In light of recent events in which the role of government and executive pay has moved to center stage, the parameters of compensation have taken on a whole new twist. But whether publicly traded, privately held, or government-supported, the basis for compensation in all companies should ultimately rest with performance.
Tying compensation to performance is the most basic form of accountability. It seems such an obvious connection, yet I can't believe how frequently I find that year after year workers who don't meet their objectives continue to get pay raises. If there are no consequences for poor performance, you can't expect improvement. What you can expect is a company full of poor performers.
Accountability at the Top
Looking specifically at executive pay, the expectation for performance should be even greater. In fact, there should be a direct link between executive compensation and the company's stock performance -- a competitive base salary with bonuses and stock options tied to company financial performance exercisable in predetermined tranches instead of at will.

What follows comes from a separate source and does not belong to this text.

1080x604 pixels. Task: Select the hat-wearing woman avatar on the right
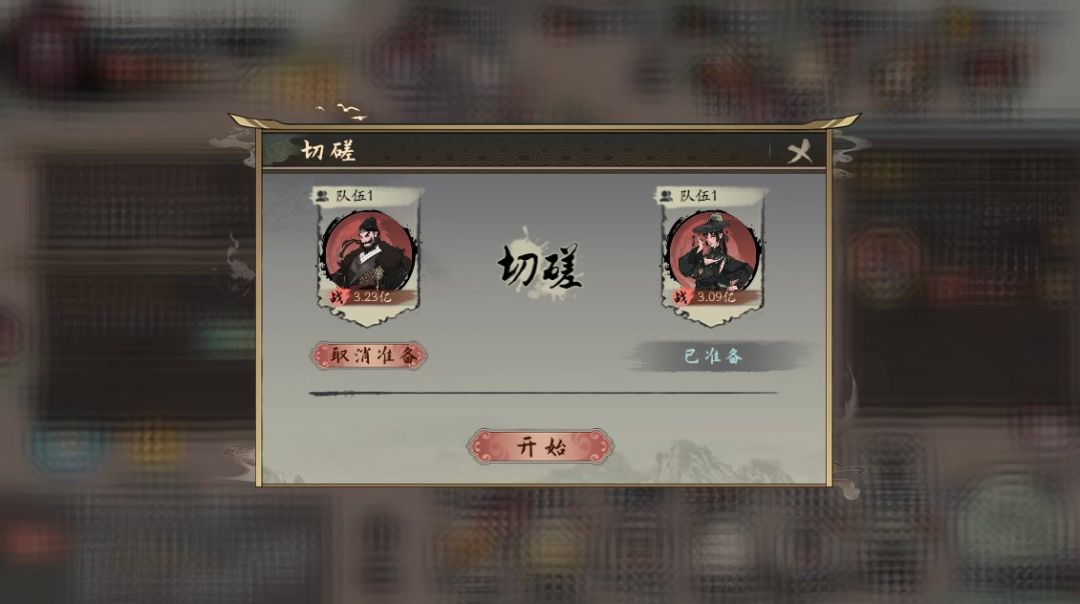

An effective way to link the two is to compare the company's stock performance to the S&P 500, as well as the company's peer group over an appropriate period of time. Maintaining a balance between short-term and long-term compensation is essential in order to promote effective risk-taking. Interestingly enough, in 2001 executive pay linked to stock performance was an issue and one of the biggest concerns was with Bank of America (BAC - Get Report). Perhaps if something had been done internally then, Bank of America would not be standing at the mercy of President Obama's pay czar Kenneth Feinberg as it is today.